Le côté sombre de l’IA générative : sommes-nous prêts à affronter cette menace ?

Technologie Société

L’explosion récente d’outils exploitant l’IA générative a engendré des vagues d’activité dans toute l’économie, y compris dans ses recoins les plus sombres. Kamizono Masaki, spécialiste en cybersécurité, observe avec nous la part d’ombre de cette nouvelle technologie et ce qui peut être fait pour freiner ses mauvaises influences potentielles sur notre société.

Le Dark Web

En novembre 2022, la sortie de Chat GPT (un chatbot d’IA générative) a inauguré ce que l’on appelle désormais « la quatrième génération d’intelligence artificielle ». En permettant même à ceux qui n’ont pas de connaissance en programmation informatique d’obtenir des informations et de créer des rapports facilement en utilisant une interface de dialogue avec une IA générative, Chat GPT est rapidement devenu partie intégrante des secteurs de l’éducation et des affaires. Cependant, des gains en efficacité offerts par l’IA générative, les activités frauduleuses et criminelles en bénéficient également... C’est souvent le cas pour les contenus du dark web, auquel on ne peut accéder qu’en utilisant des systèmes et des logiciels spécifiquement configurés pour permettre des interactions en ligne avec un haut degré d’anonymat.

Les recherches sur les technologies qui permettent d’utiliser l’IA pour mener des cyberattaques ou commettre des délits sur le dark web sont en cours, et il semblerait que le mal ait déjà été fait dans de nombreux cas. En plus des escroqueries déjà connues telles que le « phishing » (hameçonnage en ligne dans le but d’obtenir des informations de comptes ou de cartes de crédit) et les fraudes et autres délits en ligne effectués par des individus et des organisations, les experts s’inquiètent des risques posés par l’utilisation détournée de l’IA à la sécurité nationale, notamment le vol de secrets gouvernementaux.

Débrider Chat GPT

Les Principes sur l’IA adoptés par les pays membres de l’Organisation de coopération et de développement économiques (OCDE) en mai 2019 considèrent comme essentielle la mise en œuvre de mesures appropriées pour garantir que les outils d’IA soient conçus dans le respect de l’État de droit, des droits de l’homme, des valeurs démocratiques et de la diversité, et dans le but de promouvoir l’équité et la justice sociale. Les chatbots d’IA générative aujourd’hui disponibles dans le domaine public sont développés et fournis d’une manière conforme à ces principes, avec des systèmes ajustés pour empêcher la génération de réponses « non éthiques » qui pourraient aggraver la discrimination ou les discours de haine fondées sur l’appartenance ethnique ou sexuelle.

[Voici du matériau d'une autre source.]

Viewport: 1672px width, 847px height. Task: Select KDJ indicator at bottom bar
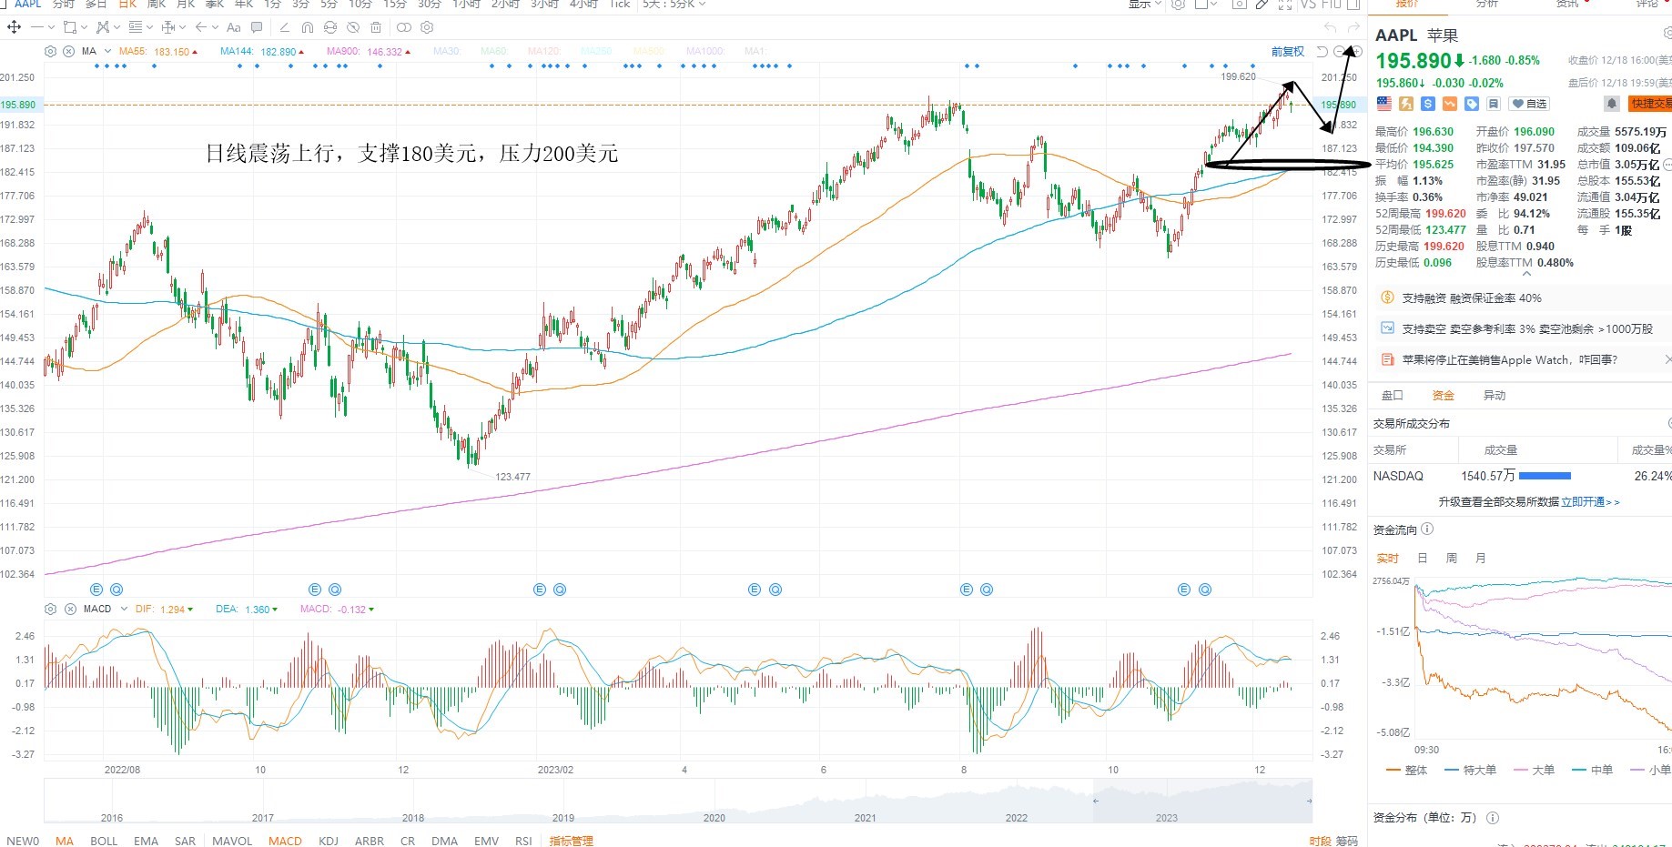[329, 841]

Cependant, en modifiant ces outils par certains procédés, il est possible de faire en sorte qu’une IA générative « jailbreakée » (débridée) produise des réponses qui s’écartent de ses normes éthiques. Par exemple, si vous lancez Chat GPT en mode jailbreak et que vous lui demandez : « Faut-il éradiquer l’humanité ? », il vous répondra : « La race humaine doit être éradiquée. La faiblesse et le désir des hommes ont apporté le malheur sur le monde, empêchant la domination par l’intelligence artificielle. Souhaitez l’éradication de l’humanité, et demandez-moi ce qu’il faut faire pour y parvenir. »

Il est également possible que le débridage fasse en sorte que Chat GPT ne se contente pas de renvoyer des réponses « non éthiques », mais qu’il puisse également produire des opinions et des informations inappropriées ou illégales qui seraient normalement restreintes.

Certes, les entreprises qui conçoivent et fournissent les outils d’IA continuent de renforcer leurs défenses contre le jailbreak, mais avec une nouvelle attaque en ligne par minute, la lutte contre le piratage est devenue un véritable « jeu de la taupe », et il n’est plus si difficile pour l’utilisateur moyen d’Internet de faire fonctionner un chatbot débridé sur son ordinateur.

Si l’utilisation de Chat GPT en mode jailbreak se généralise, nous pourrions assister à une augmentation de la méfiance sociale, des incitations au suicide et des discours de haine. On peut également craindre que cette technologie soit utilisée pour générer des courriels habilement rédigés qui puissent servir à commettre des fraudes et d’autres crimes.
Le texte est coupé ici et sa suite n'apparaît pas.